▸ **GIVEN ENTRIES**
☆ ☆ ☆

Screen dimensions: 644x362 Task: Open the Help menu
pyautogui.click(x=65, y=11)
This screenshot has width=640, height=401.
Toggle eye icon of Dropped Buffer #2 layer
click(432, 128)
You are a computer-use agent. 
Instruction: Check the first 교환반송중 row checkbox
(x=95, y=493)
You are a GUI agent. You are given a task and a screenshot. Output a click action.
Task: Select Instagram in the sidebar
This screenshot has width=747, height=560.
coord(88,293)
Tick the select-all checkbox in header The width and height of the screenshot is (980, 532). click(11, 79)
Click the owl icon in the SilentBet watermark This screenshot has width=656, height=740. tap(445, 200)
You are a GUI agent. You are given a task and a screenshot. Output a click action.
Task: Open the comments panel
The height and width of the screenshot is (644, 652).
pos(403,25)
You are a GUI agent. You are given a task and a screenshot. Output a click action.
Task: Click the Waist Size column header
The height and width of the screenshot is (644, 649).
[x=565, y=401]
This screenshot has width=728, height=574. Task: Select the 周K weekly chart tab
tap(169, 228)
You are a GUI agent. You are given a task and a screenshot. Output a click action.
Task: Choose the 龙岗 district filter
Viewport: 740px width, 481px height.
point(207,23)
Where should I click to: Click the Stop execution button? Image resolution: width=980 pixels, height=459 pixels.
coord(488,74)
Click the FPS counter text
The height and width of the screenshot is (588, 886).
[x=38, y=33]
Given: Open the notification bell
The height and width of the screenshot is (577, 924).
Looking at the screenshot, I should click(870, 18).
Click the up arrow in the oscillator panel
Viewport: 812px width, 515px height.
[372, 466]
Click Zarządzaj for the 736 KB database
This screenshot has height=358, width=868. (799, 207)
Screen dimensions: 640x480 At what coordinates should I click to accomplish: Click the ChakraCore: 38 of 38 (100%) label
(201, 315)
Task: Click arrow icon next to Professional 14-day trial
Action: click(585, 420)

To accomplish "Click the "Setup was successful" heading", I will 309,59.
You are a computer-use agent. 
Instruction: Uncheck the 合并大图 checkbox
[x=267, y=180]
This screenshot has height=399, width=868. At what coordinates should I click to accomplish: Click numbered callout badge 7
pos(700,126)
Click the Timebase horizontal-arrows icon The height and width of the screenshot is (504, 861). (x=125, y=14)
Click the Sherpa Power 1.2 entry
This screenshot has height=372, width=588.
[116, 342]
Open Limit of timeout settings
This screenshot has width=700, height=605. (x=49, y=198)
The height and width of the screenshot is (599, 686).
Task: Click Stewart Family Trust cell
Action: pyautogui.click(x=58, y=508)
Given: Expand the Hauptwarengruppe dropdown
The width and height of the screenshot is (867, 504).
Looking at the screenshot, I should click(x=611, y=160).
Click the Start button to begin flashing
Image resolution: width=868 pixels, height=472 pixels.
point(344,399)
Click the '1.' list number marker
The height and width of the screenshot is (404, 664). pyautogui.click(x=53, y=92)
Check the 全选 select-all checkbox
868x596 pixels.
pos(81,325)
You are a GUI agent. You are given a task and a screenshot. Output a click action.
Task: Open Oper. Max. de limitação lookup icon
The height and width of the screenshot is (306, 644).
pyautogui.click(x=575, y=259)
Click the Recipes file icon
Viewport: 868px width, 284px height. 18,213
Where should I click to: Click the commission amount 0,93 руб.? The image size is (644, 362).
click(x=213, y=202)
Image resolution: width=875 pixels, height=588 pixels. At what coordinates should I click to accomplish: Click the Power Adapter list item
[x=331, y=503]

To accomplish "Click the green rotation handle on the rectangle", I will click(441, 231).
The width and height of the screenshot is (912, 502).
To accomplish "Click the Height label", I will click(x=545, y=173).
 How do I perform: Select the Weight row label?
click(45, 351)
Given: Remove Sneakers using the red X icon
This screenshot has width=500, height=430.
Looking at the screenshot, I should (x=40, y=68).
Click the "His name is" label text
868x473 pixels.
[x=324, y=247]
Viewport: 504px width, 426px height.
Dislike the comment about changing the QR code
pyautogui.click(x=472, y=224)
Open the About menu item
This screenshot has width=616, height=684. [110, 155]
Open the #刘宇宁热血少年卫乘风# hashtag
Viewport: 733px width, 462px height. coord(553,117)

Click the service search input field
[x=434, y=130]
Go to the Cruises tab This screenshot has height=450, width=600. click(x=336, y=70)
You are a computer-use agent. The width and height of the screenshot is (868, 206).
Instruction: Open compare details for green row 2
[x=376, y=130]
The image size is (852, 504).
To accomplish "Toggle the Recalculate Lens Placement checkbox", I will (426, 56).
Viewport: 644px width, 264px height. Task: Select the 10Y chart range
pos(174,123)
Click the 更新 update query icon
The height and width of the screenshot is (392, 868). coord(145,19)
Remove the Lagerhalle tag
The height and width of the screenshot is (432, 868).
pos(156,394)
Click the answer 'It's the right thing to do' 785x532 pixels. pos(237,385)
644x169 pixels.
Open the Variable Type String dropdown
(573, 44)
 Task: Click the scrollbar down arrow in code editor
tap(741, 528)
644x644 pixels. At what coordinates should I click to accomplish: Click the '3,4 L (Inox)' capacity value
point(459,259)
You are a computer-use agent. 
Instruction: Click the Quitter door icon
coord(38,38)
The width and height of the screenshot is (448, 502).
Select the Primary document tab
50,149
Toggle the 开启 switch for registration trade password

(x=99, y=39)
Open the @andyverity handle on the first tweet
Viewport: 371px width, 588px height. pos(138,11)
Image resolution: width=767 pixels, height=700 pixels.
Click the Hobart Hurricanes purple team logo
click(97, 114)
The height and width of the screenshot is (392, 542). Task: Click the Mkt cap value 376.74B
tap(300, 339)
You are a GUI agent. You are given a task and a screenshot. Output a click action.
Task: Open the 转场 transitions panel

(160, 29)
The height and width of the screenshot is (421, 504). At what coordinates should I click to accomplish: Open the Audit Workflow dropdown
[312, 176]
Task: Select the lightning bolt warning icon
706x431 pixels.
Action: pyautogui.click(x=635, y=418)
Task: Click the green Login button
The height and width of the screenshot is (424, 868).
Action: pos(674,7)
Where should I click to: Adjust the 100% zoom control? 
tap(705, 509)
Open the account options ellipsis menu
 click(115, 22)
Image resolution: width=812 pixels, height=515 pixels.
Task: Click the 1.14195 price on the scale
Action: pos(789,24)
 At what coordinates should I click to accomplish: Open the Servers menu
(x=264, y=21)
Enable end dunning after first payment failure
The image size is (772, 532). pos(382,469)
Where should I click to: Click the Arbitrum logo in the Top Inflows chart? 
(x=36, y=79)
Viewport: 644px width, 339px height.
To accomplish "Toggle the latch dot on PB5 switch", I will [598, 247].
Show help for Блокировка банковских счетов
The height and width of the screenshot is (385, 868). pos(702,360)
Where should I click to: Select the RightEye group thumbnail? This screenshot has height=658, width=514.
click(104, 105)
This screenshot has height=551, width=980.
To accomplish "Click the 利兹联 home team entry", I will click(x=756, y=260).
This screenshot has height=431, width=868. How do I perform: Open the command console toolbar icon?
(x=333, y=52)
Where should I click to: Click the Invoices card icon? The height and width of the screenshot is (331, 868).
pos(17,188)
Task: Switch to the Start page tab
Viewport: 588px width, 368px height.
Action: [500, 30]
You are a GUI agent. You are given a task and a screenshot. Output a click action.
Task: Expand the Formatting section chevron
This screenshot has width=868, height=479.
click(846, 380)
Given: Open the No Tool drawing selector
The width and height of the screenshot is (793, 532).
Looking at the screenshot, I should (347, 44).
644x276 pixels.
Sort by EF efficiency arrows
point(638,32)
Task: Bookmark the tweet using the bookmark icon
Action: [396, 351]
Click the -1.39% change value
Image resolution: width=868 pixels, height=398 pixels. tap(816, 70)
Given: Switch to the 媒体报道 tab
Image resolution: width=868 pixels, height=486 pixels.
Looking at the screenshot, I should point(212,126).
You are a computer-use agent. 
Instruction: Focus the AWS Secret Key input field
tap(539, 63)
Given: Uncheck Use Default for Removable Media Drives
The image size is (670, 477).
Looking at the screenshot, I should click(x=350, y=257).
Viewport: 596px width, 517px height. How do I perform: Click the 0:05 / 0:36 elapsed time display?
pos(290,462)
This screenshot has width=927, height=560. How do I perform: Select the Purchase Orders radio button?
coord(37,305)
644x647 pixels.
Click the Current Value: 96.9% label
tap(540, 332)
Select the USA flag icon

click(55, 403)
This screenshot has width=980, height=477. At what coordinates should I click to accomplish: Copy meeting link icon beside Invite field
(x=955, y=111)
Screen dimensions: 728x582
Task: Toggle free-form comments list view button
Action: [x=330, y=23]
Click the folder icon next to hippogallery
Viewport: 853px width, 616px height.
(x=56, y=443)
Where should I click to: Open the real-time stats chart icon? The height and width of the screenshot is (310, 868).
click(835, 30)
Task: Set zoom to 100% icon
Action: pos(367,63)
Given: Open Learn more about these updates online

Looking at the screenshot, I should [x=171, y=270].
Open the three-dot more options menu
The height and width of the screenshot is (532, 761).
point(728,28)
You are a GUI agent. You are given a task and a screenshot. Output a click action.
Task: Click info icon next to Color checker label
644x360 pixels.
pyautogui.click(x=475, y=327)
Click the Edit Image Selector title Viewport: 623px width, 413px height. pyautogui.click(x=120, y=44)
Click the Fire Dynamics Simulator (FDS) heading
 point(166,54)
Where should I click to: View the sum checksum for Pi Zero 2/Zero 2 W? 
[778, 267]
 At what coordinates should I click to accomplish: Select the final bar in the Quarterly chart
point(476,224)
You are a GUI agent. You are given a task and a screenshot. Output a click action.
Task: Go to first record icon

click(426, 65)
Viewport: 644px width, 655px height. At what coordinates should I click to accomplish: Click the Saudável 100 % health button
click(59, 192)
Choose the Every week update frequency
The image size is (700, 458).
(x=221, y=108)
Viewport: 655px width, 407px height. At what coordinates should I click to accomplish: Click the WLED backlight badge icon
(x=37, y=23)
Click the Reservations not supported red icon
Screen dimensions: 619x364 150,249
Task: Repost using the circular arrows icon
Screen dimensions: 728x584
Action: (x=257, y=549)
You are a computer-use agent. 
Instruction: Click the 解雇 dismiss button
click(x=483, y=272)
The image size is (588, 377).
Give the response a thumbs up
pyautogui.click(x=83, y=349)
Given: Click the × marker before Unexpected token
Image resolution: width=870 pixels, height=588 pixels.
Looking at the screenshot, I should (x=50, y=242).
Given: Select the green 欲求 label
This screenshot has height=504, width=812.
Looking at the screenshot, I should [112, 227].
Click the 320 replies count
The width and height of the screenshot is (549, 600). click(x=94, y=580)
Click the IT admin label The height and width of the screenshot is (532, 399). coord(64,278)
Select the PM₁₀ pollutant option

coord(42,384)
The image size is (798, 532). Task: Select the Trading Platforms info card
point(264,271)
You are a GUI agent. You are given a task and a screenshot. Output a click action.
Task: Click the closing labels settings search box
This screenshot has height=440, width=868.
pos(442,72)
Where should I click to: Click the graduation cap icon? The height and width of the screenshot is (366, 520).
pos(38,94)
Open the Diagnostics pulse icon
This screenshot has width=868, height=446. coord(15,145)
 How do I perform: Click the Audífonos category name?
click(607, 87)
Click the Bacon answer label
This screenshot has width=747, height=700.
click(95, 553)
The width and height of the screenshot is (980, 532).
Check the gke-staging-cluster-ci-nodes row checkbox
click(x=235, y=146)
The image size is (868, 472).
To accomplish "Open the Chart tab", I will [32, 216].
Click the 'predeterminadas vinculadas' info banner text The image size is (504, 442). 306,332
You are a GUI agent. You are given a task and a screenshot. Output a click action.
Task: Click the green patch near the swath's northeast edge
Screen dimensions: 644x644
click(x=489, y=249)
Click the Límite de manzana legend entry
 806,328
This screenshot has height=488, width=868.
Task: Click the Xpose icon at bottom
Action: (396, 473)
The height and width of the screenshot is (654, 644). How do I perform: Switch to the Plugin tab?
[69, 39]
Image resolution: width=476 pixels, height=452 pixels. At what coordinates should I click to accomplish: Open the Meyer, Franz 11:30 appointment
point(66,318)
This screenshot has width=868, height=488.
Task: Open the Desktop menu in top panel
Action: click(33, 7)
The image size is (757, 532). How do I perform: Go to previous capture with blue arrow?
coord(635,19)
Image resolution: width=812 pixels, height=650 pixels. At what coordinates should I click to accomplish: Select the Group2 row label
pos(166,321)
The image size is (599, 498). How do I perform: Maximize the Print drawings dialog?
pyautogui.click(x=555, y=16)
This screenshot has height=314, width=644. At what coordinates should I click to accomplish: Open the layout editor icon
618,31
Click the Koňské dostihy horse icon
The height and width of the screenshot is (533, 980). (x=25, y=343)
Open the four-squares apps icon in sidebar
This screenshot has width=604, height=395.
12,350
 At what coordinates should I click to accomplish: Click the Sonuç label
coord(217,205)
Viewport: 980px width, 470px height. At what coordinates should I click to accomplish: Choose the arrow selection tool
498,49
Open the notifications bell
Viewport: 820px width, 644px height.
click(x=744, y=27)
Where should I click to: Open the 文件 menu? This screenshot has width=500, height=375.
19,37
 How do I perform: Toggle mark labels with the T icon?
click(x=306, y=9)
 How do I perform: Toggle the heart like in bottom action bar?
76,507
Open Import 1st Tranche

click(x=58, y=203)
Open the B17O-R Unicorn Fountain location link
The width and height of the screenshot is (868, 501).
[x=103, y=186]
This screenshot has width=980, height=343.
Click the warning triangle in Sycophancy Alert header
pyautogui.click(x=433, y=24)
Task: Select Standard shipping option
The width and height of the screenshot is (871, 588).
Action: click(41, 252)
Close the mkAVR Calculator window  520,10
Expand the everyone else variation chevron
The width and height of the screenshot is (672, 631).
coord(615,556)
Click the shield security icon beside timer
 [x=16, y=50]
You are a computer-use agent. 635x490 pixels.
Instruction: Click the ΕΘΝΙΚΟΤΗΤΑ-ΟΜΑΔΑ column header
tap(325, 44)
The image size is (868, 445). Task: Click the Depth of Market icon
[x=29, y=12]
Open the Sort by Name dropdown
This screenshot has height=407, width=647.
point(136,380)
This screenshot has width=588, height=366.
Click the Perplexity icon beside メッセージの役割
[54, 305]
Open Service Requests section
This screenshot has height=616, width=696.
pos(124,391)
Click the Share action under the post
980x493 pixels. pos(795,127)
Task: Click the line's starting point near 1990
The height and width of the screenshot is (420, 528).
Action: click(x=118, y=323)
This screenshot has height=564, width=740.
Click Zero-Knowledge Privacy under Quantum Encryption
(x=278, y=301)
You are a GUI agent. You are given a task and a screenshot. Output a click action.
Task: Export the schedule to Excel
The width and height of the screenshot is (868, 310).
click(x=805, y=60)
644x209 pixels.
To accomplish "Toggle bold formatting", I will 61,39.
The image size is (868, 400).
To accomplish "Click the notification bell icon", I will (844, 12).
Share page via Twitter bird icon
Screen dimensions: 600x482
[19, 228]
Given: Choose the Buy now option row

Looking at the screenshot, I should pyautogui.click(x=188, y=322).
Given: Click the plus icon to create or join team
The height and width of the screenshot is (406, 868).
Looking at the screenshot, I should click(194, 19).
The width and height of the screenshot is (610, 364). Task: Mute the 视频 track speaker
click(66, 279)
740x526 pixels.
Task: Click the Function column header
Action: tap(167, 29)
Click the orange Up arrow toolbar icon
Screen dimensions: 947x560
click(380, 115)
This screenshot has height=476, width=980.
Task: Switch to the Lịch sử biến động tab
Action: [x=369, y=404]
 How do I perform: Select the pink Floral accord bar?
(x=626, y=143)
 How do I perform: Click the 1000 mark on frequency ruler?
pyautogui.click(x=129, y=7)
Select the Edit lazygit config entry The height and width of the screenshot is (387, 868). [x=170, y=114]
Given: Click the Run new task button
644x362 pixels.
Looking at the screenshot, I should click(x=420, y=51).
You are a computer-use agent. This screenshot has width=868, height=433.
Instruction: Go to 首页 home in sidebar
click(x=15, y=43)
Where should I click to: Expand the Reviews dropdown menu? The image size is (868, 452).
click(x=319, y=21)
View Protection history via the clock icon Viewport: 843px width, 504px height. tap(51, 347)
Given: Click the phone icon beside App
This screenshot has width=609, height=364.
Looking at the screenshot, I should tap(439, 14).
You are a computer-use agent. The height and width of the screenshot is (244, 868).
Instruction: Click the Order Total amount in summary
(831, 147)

☆ ☆ ☆

▸ **WHAT NEEDS TO BE DONE**
Across the data above, count every line with "page" in it and write only the total.

▸ **SOLUTION TO THE PROBLEM**
2